● Activity
Begin at the line containing "Instruction: Click the" in the data below and go on through the line containing "The image size is (877, 740).", repeating each line exactly; include both ends and no other line.

● Supplied records
= = = =

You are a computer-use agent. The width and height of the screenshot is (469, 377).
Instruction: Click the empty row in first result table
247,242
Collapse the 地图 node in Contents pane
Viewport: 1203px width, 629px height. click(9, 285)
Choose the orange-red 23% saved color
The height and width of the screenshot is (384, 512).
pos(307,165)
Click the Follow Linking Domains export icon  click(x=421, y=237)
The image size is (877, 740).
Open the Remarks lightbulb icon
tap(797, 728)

= = = =

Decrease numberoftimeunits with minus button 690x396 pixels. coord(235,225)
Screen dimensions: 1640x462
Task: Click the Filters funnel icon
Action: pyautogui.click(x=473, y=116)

= = = =

● Reply
Instruction: Click the empty row in first result table
247,242
Collapse the 地图 node in Contents pane
Viewport: 1203px width, 629px height. click(9, 285)
Choose the orange-red 23% saved color
The height and width of the screenshot is (384, 512).
pos(307,165)
Click the Follow Linking Domains export icon  click(x=421, y=237)
The image size is (877, 740).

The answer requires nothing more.